Gesittet geht es zu, sowohl in der Schleyer-Halle in Stuttgart am 17. Oktober 2000 als auch in der Olympia-Halle in München am 31. Oktober 2000, keine Drängeleien im Eingangsbereich, freundliche Ordner, Lachsbrötchen und Cappuccino bzw. Weißbier und -würste an den Verpflegungsständen. Die Zeiten grimmig-brutaler Hell's Angels oder ähnlicher Gestalten sind endgültig vorbei. Die Hallen sind bestuhlt, es geht pünktlich los, mit Gong, wie in der Oper. Zunächst sanft mit "Pictured Within" und Miller Anderson. Umsomehr Power in "Sitting In A Dream" und "Love Is All". Ronnie James Dio - einst Mitstreiter in Ritchies Rainbow - klingt für seine 60 Lenze kein bisschen leise. Da stehen 4 DP-Mannen + Sänger Dio + Orchester und es regiert die Harmonie der Musik und keine Diva macht irgendwelche Querelen. Oh, Ritchie, du warst Teil dieses Rock-Imperiums und hast im falschen Augenblick aufs falsche Pferd gesetzt! Zurück zu DP: "Wring That Neck" kommt mit Unterstützung der Brass-Section dermaßen jazzig und Ian Paice zeigt so viel Spaß am Jazz, dass man ihn sich auch als Schlagzeuger in einer Big Band vorstellen kann. Es folgt Lords 3-Satz-Concerto: Im ersten Satz steht der Kampf zwischen E- und U-Musik, der zweite Satz beschreibt die gegenseitige, zaghafte Annäherung, der dritte Satz zelebriert schließlich den Spaß, den man gemeinsam haben kann. Das Concerto geht auch nach 30 Jahren noch nicht leicht ins Ohr: Barock, französischer Impressionismus, Wagner, Strawinsky und Bartok, von Lord vermischt, Stile und Aromen, die nebeneinander stehen und ineinander aufgehen. Paul Mann, der bereits als Jugendlicher vor dem Spiegel das Concerto dirigierte, als Steve Morse noch Luftgitarre spielte, lässt die 79 klassisch musizierenden Rumänen zu ganz großer Form auflaufen. Nuanciertes Pizzicato und das tragische Sehnen der Klarinette breiten den Klangteppich aus, auf dem Jon Lord mit den Fingern über seine Hammondorgel spaziert und Steve Morse absolut virtuos seiner Gitarre Flügel verleiht.

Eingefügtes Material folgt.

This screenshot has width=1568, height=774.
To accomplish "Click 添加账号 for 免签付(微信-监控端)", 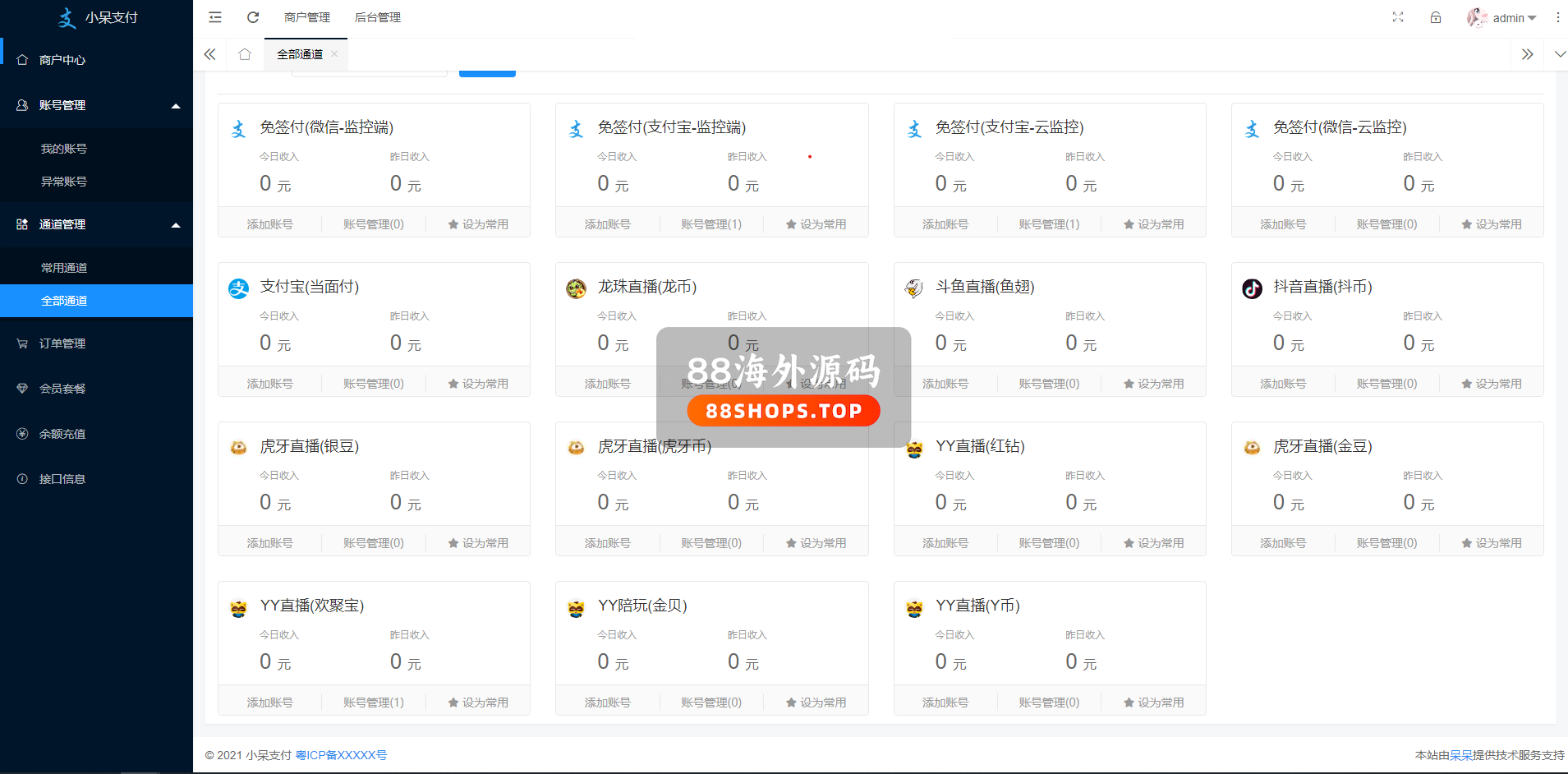I will pyautogui.click(x=270, y=224).
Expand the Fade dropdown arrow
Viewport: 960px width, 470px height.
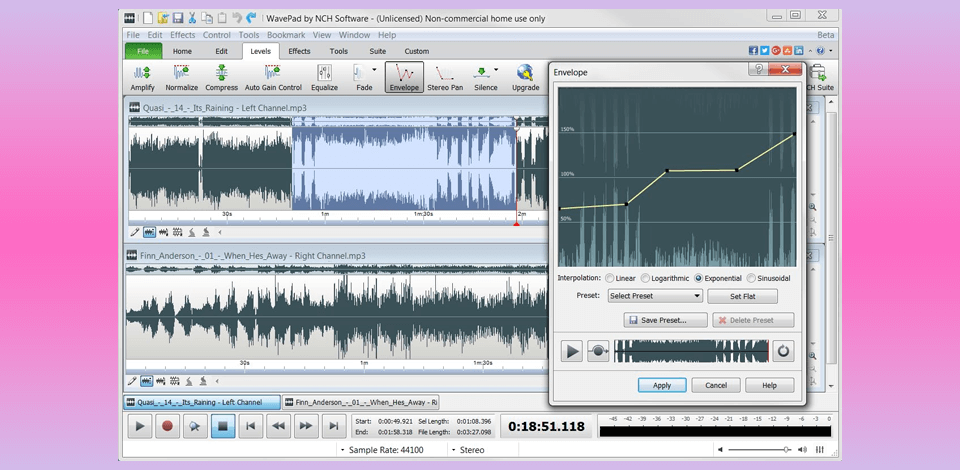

Begeisterungsstürme brechen los, als Deep Purple "Ted, den Mechaniker" anstimmt, der "sich den Himmel anschaut" und sich "manchmal fühlt, als ob er losbrüllen" müsste, wenn er "Bilder von zu Hause" und den "Rauch über dem Wasser" sieht (Ted The Mechanic, Watching The Sky, Sometimes I Feel Like Screaming, Pictures Of Home, Smoke On The Water). Der rumänische Hilfspercussionist - im Orchester ganz oben links - ist so begeistert bei der Sache, dass er ekstatisch auf dem eigenen Bauch mittrommelt, wenn er keine offiziellen Schläge austeilen darf. Und er ist genauso erstaunt wie das begeisterte Publikum, wie schnell 3 Stunden vergehen können, als nach den Zugaben "Black Night" und "Highway Star" das Hallenlicht den Glanz des Abends endgültig überstrahlt. Deep Purple 2000 - Steigerung unmöglich!